San Diego was once known as the “Tuna Capital of the World,” hosting a large fleet of tuna seiners and tuna-processing canneries, along with a variety of other fisheries. By the early 1980s, most of the canneries had moved offshore to U.S. territories and other countries. This was largely due to regulatory pressure, lower labor and processing costs overseas, and less stringent environmental oversight in other countries. Despite reduced fleet sizes, San Diego County’s fishing communities have remained vital because of the continued productivity of the ocean’s ecosystem and the proximity to large urban centers, which connect our region to domestic and global markets.

Today, San Diego County’s catch is more diverse than ever, with California spiny lobster, spot prawn, and red sea urchin generating the most sales. Dozens of other species are also caught by fishermen in San Diego County. The value and total pounds of seafood landings in the region have consistently averaged over 2 million pounds and $9 million in sales for the past 20 years . The year 2019 saw a big jump to 5 million pounds and $11 million in sales, mostly from bigeye tuna landed by fishing vessels that returned to San Diego due to growing interest in direct markets. Seafood today is 0.6% of total agricultural and seafood sales in the County.

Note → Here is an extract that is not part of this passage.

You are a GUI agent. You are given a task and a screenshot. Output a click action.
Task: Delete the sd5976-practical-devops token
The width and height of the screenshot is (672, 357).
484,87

Fruits, mostly avocados and citrus, accounted for approximately 63% of the value of food produced in San Diego County in 2019, while vegetables accounted for 24%, eggs at 6.4%, cattle and calves at 2.4%, seafood at 2.1%, chickens 0.9%, field crops at 1.3%, and apiary products at 0.7% of sales. The total amount of food produced, grown, or caught in San Diego County annually has remained relatively consistent around 400 million pounds of food at a value that has fluctuated from $550 million to $788 million over the past 20 years.

Global, national, and state trends however, all highlight declines in both land in agriculture and commercial fisheries landings. Farmers and fishermen in San Diego County are no exception, and the resources they depend on are at risk. In addition to increasing market concentration, there are several challenges to sustaining food production in the region, including growing development pressure, declining agricultural lands, increasing costs of water, the changing climate, aging producers, limited support services, and rising inequality.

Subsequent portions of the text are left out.